"Life is like a box of chocolates," Forrest Gump's mom would say. "You never know what you're going to get." The same is true for a bag of Chipotle.
Indeed, when you're feeling adventurous, head over to the local Chipotle and order a burrito. Who knows what you're going to get. E. coli, Salmonella, Norovirus -- all are distinct possibilities. As Dr. Josh Bloom wrote, one could be forgiven for thinking that Chipotle is running a secret bioweapons research lab.
But that's not why Chipotle is back in the news. This time, the restaurant is accused of using chemicals that will give their customers cancer. The story, by an organization called The New Food Economy, is definitely hype meant to scare people, but it's also not total nonsense.
The Trouble with PFAS
The controversy involves a family of chemicals collectively known as PFAS (per- and polyfluoroalkyl substances). As the name implies, these compounds contain a lot of fluorine, replacing typical C-H bonds (which generally break down over time) with C-F bonds (which are very stable). They're so stable, in fact, that PFAS tends to stick around for a while.
How long? In humans, PFAS can remain in the body for years. One study, for instance, showed that the biological half-life (i.e, the time it takes for the concentration of a chemical to be reduced by 50% from the body) was a few years. It is thought that, in the environment, PFAS can last for decades if not centuries.
Obviously, that's not ideal. But PFAS is a useful chemical that helps prevent food from sticking to things, like cardboard boxes. (They also make clothing water-repellent.) It's why Chipotle and countless other restaurants use PFAS in their compostable plates and bowls. The problem, however, is that if PFAS really is a "forever chemical" as it has been called, then should it be used in compostable items in the first place? And, more importantly, does it have a negative effect on our health?

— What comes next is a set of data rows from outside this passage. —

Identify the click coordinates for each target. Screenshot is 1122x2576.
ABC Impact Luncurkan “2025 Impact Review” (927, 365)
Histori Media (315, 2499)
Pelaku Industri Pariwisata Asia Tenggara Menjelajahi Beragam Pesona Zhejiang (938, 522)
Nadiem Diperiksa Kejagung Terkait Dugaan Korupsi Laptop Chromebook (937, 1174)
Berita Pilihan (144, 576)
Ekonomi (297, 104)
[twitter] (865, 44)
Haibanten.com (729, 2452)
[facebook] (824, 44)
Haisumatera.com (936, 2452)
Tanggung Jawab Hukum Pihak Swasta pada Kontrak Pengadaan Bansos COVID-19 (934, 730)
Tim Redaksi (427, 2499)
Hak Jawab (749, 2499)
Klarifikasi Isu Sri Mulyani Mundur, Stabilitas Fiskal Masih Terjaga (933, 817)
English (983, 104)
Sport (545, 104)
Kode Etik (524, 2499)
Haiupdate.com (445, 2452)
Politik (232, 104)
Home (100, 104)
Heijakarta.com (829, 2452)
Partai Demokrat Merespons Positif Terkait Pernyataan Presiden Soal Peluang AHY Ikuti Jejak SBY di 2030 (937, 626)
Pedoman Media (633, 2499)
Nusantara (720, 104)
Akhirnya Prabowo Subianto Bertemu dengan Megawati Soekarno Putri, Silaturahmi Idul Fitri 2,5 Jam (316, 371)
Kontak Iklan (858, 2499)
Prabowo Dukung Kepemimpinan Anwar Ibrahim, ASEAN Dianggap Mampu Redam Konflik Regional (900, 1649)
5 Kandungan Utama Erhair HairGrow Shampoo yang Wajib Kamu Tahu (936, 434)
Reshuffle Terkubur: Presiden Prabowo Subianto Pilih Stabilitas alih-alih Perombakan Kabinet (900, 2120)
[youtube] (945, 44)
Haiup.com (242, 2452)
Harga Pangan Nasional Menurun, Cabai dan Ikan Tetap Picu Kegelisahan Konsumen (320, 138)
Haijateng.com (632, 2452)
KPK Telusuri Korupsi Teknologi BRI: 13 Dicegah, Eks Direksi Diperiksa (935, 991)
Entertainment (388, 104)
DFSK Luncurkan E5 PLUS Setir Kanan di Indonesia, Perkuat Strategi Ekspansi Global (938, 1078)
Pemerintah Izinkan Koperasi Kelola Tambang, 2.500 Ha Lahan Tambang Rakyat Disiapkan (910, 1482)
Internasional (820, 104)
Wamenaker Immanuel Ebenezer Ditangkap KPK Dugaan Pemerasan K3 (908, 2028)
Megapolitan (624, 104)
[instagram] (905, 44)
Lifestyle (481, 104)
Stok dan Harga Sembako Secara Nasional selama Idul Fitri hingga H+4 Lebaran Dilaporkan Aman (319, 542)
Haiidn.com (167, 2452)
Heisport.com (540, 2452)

Frustratingly, the answer to both of those questions is, "We don't know." More research is needed. PFAS can be detected just about everywhere in the environment and in our bodies. But it must be kept in mind that merely detecting a chemical's presence does not automatically mean that the chemical is doing something bad. That's why The New Food Economy's headline stating that Chipotle's bowls contain "cancer-linked" chemicals is an exaggeration.
Chipotle Can't Catch a Break
We aren't in the business of defending Chipotle. (We actually wrote a tongue-in-cheek article showing how you're more likely to get sick at Chipotle than to be attacked by a shark.) Their shameless "holier-than-thou" attitude and fearmongering over GMOs has returned to bite them in the rear end. The company took a big marketing gamble and lost.
However, the PFAS story is unfair. Even if you cut Chipotle completely out of your diet, you're still going to be exposed to PFAS from hundreds of other sources. If you need something to worry about, then be concerned about getting food poisoning from a burrito.